What method you choose is largely dictated by the occasion and its formality: very formal tends to go with a larger audience, whose members you do not know well. Your role is likely to be much more providing information, and much less about having a discussion about the information.

Form Follows Function

It’s not going to be possible, for instance, to present to 200 people from a chair as part of the group, because most of your audience will not see or hear you. You need to apply common sense to your choice of presentation method.

Audience Participation

While much of your presentation method will be dictated by the event, there is one area where you have pretty much free rein: audience interaction with you and with each other.

It is perfectly feasible, even in a large conference, to get your audience talking to each other, and then feeding back to you.

In fact, this can work very well, especially in a low-energy session such as the one immediately after lunch, because it gets everyone chatting and wakes them up. It works particularly well in a room set out ‘café-style’, with round tables, but it can also work in a conference hall.

The key is to decide on one or two key questions on which you’d welcome audience views, or on which audience views could improve your session. These questions will depend on your session, but it’s always more helpful to invite views on:

  • Something that you haven’t yet decided; or
  • Something that the audience is going to do themselves.

For example, you might ask people to talk to their neighbour and identify one thing that they could do to put your speech into action when they return to work and/or home. You can then ask four or five people to tell you about their action points.

Handling your Notes

You also have a choice over how you manage your text, in terms of notes. For more about this, see our page on Managing Your Notes in a Presentation.

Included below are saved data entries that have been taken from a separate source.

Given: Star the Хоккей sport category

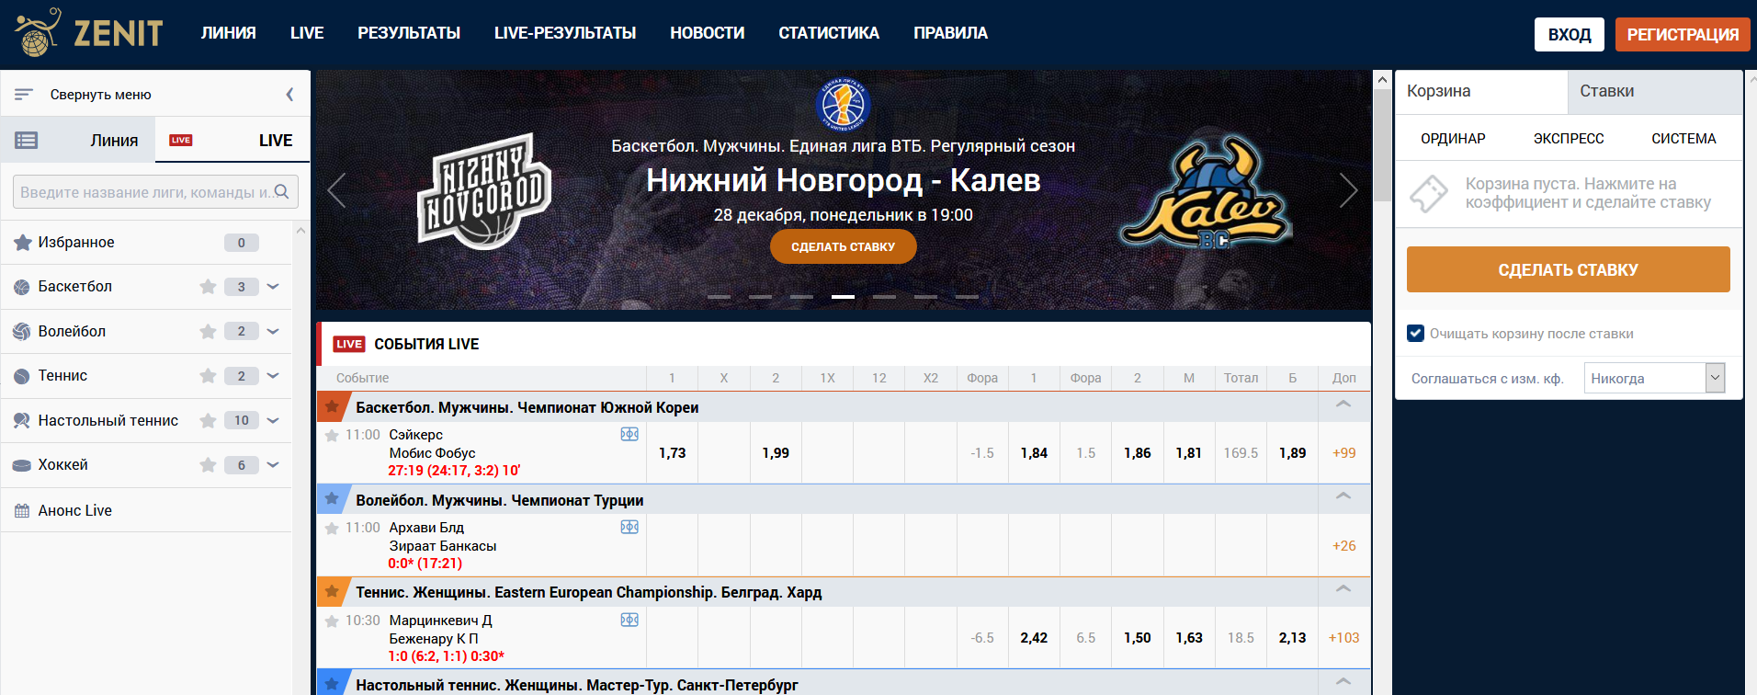Looking at the screenshot, I should pos(208,465).
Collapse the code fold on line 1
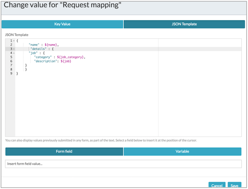 pyautogui.click(x=13, y=41)
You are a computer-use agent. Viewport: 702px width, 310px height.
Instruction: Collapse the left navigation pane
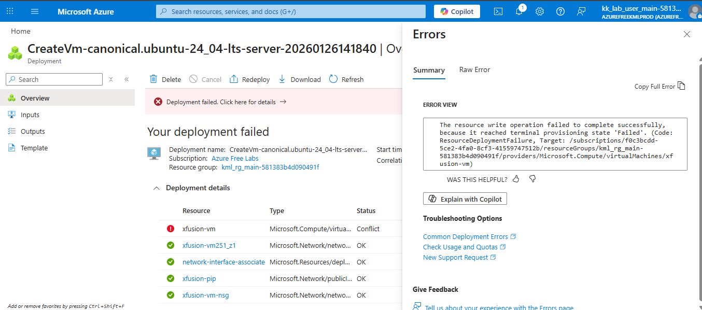127,79
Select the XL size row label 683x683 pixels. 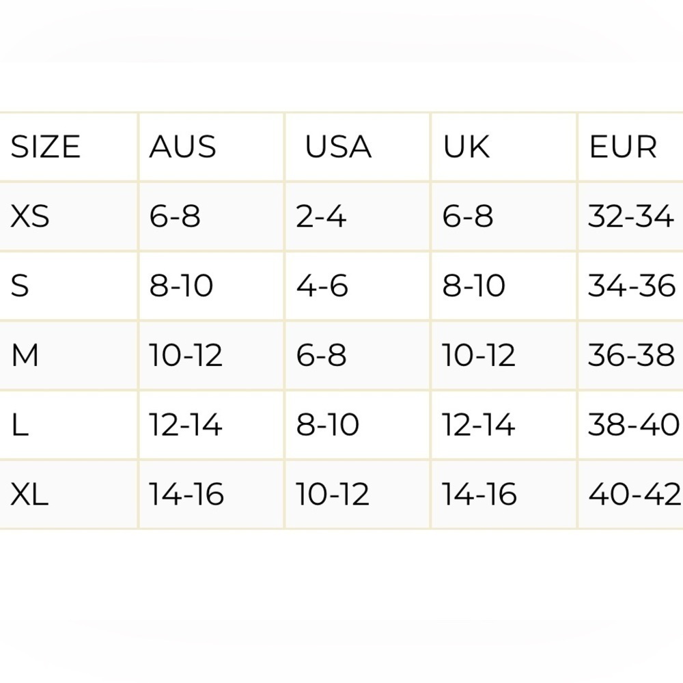[29, 494]
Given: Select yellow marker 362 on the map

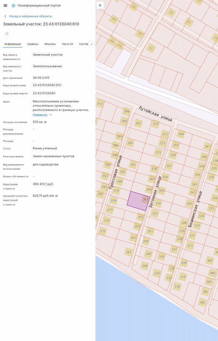Looking at the screenshot, I should [x=129, y=252].
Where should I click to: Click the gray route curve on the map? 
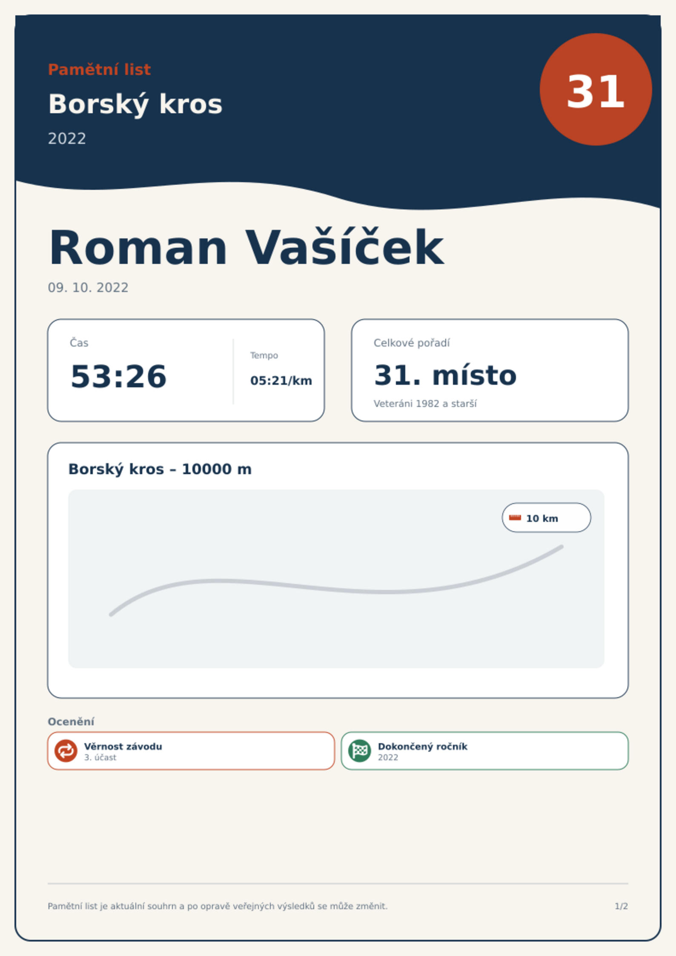(x=336, y=587)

The Importance of Iteration

You will probably find that deciding on the presentation method means that you need to change or amend your presentation.

For example, if you want to include some audience participation, you will need to include that in your slides, otherwise, you might well forget in the heat of the moment.

Fortunately, revisiting your presentation in light of decisions about how you will present is probably a good idea anyway. It will enable you to be confident that it will work in practice.